> [Instrução 1] Transcreva um trecho do texto sobre o acordo em Kiev, começando nas palavras que contêm "Os termos do" e parando depois de "de unidade nacional.".
> [Instrução 2] Com base no texto sobre o acordo em Kiev, explique em uma a três frases o que se espera que o acordo alcance.
> [Instrução 3] Resuma o texto sobre o acordo em Kiev em duas frases.

> [Texto fornecido]
-*-

22/2/2014, [*] MK
Bhadrakumar, Indian Punchline
Traduzido pelo pessoal da Vila Vudu
Arseniy Yatsenyuk (D), Oleh Tyahnybok (E) e Vitali Klitschko (C) após assinatura de acordo com Viktor Yanukovich em Kiev (21/2/2014) |
Depois de oito horas de negociações, que avançaram noite adentro na
5ª-feira (20/2/2014), entre o presidente Viktor Yanukovich da Ucrânia e a “troika”
da oposição, Arseniy Yatsenyuk, Oleh Tyahnybok e Vitali Klitschko, chegou-se a
um acordo, na manhã da 6ª-feira (21/2/2014) em Kiev que, se espera, ponha fim
aos violentos confrontos que levaram a muitas mortes essa semana.
Os termos do acordo foram fixados em declaração
escrita. O acordo foi examinado
por um grupo de enviados europeus e políticos, e por um “representante especial
do presidente da Federação Russa”.
Em seguida Yanukovich anunciou
eleições antecipadas, a volta a um regime parlamentar de governo e que
se constituirá um governo provisório de unidade nacional.

-*-

> [Entradas fornecidas]
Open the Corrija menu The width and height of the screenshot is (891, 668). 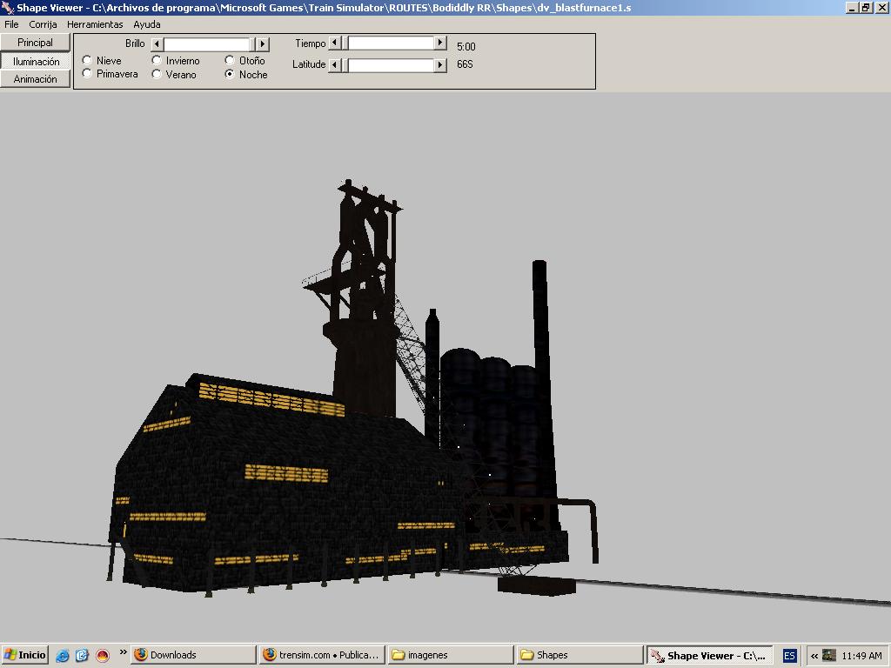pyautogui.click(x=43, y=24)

-*-

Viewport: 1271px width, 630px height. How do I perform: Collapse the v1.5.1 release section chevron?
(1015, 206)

-*-

> [Resposta completa 1]
Os termos do acordo foram fixados em declaração
escrita. O acordo foi examinado
por um grupo de enviados europeus e políticos, e por um “representante especial
do presidente da Federação Russa”.
Em seguida Yanukovich anunciou
eleições antecipadas, a volta a um regime parlamentar de governo e que
se constituirá um governo provisório de unidade nacional.

> [Resposta completa 2] Espera-se que o acordo ponha fim aos violentos confrontos que levaram a muitas mortes naquela semana.

> [Resposta completa 3] Após oito horas de negociações entre o presidente Viktor Yanukovich e a "troika" da oposição, formada por Arseniy Yatsenyuk, Oleh Tyahnybok e Vitali Klitschko, chegou-se em Kiev, na manhã de 21/2/2014, a um acordo escrito. O acordo foi examinado por enviados europeus e por um representante especial do presidente russo, e em seguida Yanukovich anunciou eleições antecipadas, a volta a um regime parlamentar e a formação de um governo provisório de unidade nacional.